** PROBLEMS **
- 1) In the passage about the film Mrs. Salkım's Diamonds, rewrite the portion between "Mrs. Salkım's Diamonds ()" and "as a nominee.", inclusive, changing "drama film" to "period drama".
- 2) Write what comes next in the passage about the film Mrs. Salkım's Diamonds, picking up after its last sentence.

** PAGE EXTRACT **
Mrs. Salkım's Diamonds () is a 1999 Turkish drama film, directed by Tomris Giritlioğlu. It is based on the historical novel Mrs. Salkim's Diamonds by Yılmaz Karakoyunlu. The film, which went on nationwide general release across Turkey on 19 November 1999, won awards at film festivals in Antalya and Istanbul, including the Golden Orange Award for Best Film. This film was submitted to Turkey's 72nd Academy Awards for the Academy Award for Best Foreign Language Film, but was not accepted as a nominee.

Novel
The novel Mrs. Salkım's Diamonds (Salkım Hanımın Taneleri), written by Turkish author and ANAP party member Yilmaz Karakoyunlu in 1990, recounts stories and witnesses of the non-Muslims during the Varlik Vergisi. The novel was developed into a film in 1999.

Film
The film is set during the period of the Varlik Vergisi where many non-Muslims were forced to pay higher taxes, often in an arbitrary and unrealistic way. Around two thousand non-Muslims, who could not pay the amount demanded for the tax within the time-limit of thirty days, were arrested and sent to a forced labor camp in Aşkale in the Erzurum Province of eastern Turkey. Twenty-one of these laborers died there.

** DATASET ENTRIES **
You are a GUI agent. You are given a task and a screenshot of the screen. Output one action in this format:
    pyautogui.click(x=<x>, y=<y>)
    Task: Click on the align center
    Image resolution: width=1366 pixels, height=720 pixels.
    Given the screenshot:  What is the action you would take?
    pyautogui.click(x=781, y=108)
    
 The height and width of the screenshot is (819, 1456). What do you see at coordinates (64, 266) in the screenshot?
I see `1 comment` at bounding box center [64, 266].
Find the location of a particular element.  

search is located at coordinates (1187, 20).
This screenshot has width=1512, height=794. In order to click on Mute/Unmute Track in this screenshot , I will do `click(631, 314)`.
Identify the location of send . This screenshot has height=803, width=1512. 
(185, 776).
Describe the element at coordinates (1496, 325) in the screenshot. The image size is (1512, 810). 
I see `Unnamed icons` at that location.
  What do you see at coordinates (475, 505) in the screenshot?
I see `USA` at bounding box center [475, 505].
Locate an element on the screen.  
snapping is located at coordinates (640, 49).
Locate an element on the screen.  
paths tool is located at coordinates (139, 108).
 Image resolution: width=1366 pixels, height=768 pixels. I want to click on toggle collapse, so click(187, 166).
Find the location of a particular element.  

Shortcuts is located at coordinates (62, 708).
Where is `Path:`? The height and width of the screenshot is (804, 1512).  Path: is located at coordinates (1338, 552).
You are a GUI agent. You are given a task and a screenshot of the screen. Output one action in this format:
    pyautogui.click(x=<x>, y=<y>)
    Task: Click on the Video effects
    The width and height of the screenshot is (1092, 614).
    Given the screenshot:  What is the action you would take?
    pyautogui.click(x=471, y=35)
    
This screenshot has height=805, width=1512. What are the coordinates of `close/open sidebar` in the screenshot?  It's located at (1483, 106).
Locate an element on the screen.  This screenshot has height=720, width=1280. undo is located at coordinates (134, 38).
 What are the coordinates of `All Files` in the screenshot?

** PER-TASK OUTPUTS **
- 1)
Mrs. Salkım's Diamonds () is a 1999 Turkish period drama, directed by Tomris Giritlioğlu. It is based on the historical novel Mrs. Salkim's Diamonds by Yılmaz Karakoyunlu. The film, which went on nationwide general release across Turkey on 19 November 1999, won awards at film festivals in Antalya and Istanbul, including the Golden Orange Award for Best Film. This film was submitted to Turkey's 72nd Academy Awards for the Academy Award for Best Foreign Language Film, but was not accepted as a nominee.

- 2)
The movie language is in Turkish, however some scenes include Armenian. The film follows the plight of one family and traces how they were affected by the tax and other policies directed at non-Muslim ethnic minorities. The plot has a young Armenian man named Levon who is sent to Askale along with a man who considered himself ethnic Turkish, only to find out that there was Jewish ancestry in his bloodline (donme). Nora, an Armenian woman who was raped, kills herself and her baby because she did not want to bear a child of an involuntary pregnancy.

Production
The film was shot on location in Aşkale, Büyükada and Mardin.

Cast
Hülya Avşar as Nora
Kamran Usluer as Halit Bey
Zuhal Olcay as Nefise
Uğur Polat as Levon
Derya Alabora as Nimet
Güven Kıraç as Bekir
Zafer Algöz as Durmuş
Murat Daltaban as Clarinetist Artin

Awards

Antalya Golden Orange Film Festival
Best Picture (Golden Orange): Tomris Giritlioğlu
Best Actor: Uğur Polat
Best Music: Tamer Çıray
Best Art Direction: Ziya Ulkenciler 
Best Film Editing: Mevlüt Kocak

Istanbul International Film Festival
Best Actor: Güven Kıraç

Reactions
Ahmet Çakar, a member of Parliament from the MHP, was outraged at the screening and believed it is indecent and unacceptable under the guidance of nationalism.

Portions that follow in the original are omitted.